Gleichzeitig steigt jedoch die Zahl der Ärztinnen und Ärzte, die zwischen 50 und 59 Jahre alt sind. Gab es im Jahr 2000 noch 1.990 ambulant tätige Ärztinnen und Ärzte in dieser Altersgruppe, so waren es in 2022 schon 2.454 - ein gutes Drittel mehr. Der Anteil der 60- bis 65-Jährigen wuchs im selben Zeitraum von 528 auf 1.613. Und der Anteil derjenigen, die über 65 sind und im ambulanten Bereich arbeiten, stieg von 164 (Jahr 2000) auf 1.337 (Jahr 2022) und hat sich damit verachtfacht. Matheis: „Diese Entwicklung ist mehr als bedenklich.“ Eine ähnliche Altersstruktur wie im ambulanten Bereich zeigt sich auch im Krankenhaus. Zwar stieg die Zahl der Klinikärztinnen und -ärzte, die bis 39 Jahre alt sind, seit dem Jahr 2000 von 3.361 auf jetzt 4.504. Doch auch in den Kliniken verzeichnet sich ein starker Anstieg der Ärztinnen/Ärzte, die 50 Jahre und älter sind. Ihre Zahl stieg von 1.032 (im Jahr 2000) auf 2.820 (Jahr 2022) und hat sich somit mehr als verdoppelt.

Ein weiterer Blick in die Statistik zeigt, dass rund 44 Prozent der rheinland-pfälzischen Landesärztekammer-Mitglieder weiblich sind. Im vergangenen Jahr sind bei der Landesärztekammer 10.425 Ärztinnen registriert gewesen; von ihnen sind 8.861 berufstätig – sehr oft in Teilzeit. Der Anteil der berufstätigen Ärztinnen ist im Vergleich zum Vorjahr um 3,0 Prozent gestiegen.
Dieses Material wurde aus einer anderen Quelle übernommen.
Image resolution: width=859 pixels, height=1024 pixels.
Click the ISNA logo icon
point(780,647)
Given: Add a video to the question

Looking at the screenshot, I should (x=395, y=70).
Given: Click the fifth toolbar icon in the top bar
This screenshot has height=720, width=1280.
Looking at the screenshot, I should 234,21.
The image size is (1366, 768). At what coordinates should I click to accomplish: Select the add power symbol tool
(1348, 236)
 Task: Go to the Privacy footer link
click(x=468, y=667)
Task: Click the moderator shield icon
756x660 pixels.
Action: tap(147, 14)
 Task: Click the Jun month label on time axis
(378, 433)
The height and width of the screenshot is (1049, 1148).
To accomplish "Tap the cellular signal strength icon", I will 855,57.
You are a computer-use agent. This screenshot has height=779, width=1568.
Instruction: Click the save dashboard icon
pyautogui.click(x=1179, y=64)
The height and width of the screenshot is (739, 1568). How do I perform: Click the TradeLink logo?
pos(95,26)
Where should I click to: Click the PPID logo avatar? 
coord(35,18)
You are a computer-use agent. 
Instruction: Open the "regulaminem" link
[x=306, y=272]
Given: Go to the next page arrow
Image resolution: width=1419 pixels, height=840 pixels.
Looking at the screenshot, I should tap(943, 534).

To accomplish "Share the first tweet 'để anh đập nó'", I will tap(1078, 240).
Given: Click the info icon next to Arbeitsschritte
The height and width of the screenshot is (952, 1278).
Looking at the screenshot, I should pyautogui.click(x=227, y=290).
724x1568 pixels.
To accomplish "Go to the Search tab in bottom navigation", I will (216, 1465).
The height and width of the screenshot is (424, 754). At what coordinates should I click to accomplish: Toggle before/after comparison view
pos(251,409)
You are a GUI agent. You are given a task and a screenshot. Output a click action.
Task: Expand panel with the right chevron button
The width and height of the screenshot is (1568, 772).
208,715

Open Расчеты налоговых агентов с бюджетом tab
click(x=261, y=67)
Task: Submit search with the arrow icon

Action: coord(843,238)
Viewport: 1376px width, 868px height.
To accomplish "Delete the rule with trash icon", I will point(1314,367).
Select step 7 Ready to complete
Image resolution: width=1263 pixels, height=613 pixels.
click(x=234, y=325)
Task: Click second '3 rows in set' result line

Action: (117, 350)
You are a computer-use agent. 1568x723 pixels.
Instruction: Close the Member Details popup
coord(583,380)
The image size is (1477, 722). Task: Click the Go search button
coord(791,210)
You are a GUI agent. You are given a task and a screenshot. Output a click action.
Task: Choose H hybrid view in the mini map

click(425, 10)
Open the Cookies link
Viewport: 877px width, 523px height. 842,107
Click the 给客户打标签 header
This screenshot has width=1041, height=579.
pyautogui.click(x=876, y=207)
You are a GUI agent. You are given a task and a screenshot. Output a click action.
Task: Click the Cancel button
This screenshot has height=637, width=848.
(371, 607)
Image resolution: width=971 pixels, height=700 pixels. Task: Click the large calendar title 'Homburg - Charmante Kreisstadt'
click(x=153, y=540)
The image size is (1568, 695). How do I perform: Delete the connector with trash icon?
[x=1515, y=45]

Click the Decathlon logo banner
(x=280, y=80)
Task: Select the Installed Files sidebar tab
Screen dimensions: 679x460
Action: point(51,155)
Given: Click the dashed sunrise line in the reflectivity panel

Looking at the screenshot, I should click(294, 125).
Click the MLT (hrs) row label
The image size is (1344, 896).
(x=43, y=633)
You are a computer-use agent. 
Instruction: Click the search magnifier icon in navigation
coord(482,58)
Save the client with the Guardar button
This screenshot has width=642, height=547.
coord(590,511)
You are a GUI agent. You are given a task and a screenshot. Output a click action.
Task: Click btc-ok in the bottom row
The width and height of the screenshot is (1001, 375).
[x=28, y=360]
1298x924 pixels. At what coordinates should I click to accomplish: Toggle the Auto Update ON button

Der größere Teil der Ärztinnen arbeitet nach wie vor im stationären Bereich (4.298); im ambulanten Bereich sind es 3.481 Ärztinnen. In der Statistik ist auch erkennbar, wie viele Ärztinnen und Ärzte Rheinland-Pfalz verlassen haben: 75 Ärztinnen und Ärzte aus Rheinland-Pfalz sind im vergangenen Jahr ins Ausland ausgewandert. Die meisten von ihnen gingen nach Luxemburg und in die Schweiz. Weiter gestiegen ist in den vergangenen Jahren der Anteil der ausländischen Ärztinnen und Ärzte in Rheinland-Pfalz. Waren es im Jahr 2000 noch 799 ausländische Ärztinnen/Ärzte, so arbeiteten im vergangenen Jahr bereits 3.020 ausländische Ärzte/Ärzte im Land. Das sind fast viermal so viele wie vor 20 Jahren. Der Anteil der Ärztinnen und Ärzte in Rheinland-Pfalz, die nicht in Deutschland studiert haben, beträgt inzwischen rund 12,8 Prozent. Die meisten von ihnen kommen aus Syrien, Rumänien, Ungarn, Ägypten und der Russischen Föderation.